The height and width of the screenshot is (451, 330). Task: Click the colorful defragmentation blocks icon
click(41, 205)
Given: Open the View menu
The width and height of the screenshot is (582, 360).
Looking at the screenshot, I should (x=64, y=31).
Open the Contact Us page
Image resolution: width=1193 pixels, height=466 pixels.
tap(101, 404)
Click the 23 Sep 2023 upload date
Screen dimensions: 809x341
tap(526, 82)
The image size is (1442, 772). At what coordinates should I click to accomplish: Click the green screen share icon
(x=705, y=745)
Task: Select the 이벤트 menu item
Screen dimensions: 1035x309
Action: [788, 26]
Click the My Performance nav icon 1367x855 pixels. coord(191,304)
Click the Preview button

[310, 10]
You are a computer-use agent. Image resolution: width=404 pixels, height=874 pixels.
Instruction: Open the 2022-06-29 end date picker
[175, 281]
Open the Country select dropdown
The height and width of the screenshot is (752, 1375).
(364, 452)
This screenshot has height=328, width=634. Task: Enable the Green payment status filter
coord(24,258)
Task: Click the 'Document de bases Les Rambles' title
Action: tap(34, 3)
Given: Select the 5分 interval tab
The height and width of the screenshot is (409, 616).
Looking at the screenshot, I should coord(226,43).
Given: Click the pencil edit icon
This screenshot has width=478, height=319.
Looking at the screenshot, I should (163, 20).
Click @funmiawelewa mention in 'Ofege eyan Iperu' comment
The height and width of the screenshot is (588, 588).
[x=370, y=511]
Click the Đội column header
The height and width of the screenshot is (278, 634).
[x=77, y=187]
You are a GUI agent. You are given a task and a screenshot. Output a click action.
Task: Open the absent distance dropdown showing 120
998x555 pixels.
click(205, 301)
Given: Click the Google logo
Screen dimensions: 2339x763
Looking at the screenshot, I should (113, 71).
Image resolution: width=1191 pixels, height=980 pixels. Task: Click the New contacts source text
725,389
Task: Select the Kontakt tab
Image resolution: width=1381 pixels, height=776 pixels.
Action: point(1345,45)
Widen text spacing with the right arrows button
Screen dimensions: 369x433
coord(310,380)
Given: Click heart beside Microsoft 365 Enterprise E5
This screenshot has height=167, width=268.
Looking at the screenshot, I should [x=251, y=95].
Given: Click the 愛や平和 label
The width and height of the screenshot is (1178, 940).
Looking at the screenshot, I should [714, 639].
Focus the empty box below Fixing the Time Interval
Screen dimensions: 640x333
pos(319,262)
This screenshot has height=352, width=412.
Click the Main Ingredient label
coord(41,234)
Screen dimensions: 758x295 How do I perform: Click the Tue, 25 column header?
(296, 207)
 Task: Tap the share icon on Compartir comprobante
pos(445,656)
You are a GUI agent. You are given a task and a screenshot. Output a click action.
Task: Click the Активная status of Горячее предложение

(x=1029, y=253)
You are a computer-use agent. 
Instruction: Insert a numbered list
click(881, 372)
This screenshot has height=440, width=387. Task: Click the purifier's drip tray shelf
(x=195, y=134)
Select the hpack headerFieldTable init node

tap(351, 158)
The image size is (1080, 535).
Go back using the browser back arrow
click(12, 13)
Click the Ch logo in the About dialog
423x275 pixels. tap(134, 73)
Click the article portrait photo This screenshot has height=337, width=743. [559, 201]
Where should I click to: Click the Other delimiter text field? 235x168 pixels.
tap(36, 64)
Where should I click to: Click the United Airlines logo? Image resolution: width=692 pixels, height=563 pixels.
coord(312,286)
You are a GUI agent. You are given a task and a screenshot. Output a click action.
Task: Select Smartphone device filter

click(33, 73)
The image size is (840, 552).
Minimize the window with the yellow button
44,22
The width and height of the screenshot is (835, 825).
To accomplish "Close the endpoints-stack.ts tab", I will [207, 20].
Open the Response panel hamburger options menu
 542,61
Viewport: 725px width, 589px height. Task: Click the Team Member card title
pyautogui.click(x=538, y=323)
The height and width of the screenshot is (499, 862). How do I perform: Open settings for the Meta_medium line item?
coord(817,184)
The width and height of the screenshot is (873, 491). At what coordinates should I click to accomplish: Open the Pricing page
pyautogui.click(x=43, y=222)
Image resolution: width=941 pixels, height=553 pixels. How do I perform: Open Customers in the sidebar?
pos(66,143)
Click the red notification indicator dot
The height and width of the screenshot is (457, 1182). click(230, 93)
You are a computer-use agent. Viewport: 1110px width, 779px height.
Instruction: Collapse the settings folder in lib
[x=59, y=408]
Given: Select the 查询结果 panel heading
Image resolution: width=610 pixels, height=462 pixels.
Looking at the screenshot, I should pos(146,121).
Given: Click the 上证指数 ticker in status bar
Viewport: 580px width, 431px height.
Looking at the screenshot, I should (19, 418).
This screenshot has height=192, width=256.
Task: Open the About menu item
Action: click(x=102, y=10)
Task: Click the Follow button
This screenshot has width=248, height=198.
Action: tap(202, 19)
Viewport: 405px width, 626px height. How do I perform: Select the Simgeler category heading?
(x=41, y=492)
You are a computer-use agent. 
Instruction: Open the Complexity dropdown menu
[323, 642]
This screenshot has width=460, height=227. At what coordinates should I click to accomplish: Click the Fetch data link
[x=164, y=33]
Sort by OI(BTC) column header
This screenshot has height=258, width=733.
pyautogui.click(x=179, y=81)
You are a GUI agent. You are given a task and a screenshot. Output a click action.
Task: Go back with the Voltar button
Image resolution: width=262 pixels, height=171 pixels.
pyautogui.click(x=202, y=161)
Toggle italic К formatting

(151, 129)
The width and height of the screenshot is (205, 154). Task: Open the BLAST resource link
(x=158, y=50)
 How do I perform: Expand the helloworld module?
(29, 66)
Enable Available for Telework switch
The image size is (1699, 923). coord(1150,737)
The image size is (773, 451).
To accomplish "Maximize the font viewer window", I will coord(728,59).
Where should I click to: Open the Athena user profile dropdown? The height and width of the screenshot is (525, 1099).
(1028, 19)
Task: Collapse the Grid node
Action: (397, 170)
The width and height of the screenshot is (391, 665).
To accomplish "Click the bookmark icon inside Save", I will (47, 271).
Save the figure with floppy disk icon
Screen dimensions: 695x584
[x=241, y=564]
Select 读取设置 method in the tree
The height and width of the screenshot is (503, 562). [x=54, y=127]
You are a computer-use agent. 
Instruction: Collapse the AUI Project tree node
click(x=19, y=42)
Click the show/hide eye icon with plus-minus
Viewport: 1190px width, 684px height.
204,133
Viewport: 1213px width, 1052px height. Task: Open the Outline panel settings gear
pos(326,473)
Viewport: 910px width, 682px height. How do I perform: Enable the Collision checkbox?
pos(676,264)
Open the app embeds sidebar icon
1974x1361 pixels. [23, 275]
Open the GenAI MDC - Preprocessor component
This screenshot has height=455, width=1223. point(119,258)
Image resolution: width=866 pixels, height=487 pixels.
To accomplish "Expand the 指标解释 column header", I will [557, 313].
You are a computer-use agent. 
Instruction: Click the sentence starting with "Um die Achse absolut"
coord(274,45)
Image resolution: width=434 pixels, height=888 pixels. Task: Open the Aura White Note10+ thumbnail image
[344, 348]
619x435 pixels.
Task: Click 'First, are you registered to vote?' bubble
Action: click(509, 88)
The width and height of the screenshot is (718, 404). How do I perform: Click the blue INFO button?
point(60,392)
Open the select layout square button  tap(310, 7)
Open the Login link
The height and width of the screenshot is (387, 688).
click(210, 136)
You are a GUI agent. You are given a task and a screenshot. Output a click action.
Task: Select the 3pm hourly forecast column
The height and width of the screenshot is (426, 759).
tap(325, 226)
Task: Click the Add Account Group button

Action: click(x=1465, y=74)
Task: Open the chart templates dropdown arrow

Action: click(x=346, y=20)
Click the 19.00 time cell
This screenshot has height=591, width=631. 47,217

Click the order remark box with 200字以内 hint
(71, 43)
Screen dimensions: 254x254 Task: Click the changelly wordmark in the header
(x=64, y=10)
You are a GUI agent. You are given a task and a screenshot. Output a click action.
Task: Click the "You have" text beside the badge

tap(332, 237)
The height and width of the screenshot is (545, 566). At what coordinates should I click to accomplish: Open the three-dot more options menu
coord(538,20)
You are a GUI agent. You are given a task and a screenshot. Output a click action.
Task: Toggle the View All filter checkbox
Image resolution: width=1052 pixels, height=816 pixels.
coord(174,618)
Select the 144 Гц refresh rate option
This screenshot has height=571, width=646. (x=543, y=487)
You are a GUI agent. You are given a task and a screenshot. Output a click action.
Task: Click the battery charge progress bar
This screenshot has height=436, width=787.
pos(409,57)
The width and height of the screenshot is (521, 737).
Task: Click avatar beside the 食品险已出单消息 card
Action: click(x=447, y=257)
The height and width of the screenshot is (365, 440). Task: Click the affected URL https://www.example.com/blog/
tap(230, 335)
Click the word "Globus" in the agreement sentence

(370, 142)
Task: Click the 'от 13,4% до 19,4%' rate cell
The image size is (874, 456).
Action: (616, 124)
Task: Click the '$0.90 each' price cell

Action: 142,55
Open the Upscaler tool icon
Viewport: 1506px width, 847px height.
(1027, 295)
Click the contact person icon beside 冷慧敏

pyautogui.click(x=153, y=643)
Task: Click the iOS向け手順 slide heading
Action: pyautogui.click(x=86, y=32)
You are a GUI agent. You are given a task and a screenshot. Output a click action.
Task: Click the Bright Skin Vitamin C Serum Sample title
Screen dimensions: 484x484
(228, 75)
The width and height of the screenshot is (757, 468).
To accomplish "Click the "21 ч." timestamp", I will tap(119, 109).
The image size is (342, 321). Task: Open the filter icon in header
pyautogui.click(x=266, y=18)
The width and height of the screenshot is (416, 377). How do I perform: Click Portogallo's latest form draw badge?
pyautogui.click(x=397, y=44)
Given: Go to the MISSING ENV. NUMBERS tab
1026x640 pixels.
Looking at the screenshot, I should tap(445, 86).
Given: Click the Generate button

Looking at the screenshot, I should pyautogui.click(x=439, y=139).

□ □ □

Search the records for the word "will" and copy every line where it occurs.

- **Result of the exercise**
To accomplish "Close the endpoints-stack.ts tab", I will [207, 20].
To accomplish "Maximize the font viewer window", I will coord(728,59).
To accomplish "Click the bookmark icon inside Save", I will (47, 271).
To accomplish "Expand the 指标解释 column header", I will [557, 313].
To accomplish "Click the "21 ч." timestamp", I will tap(119, 109).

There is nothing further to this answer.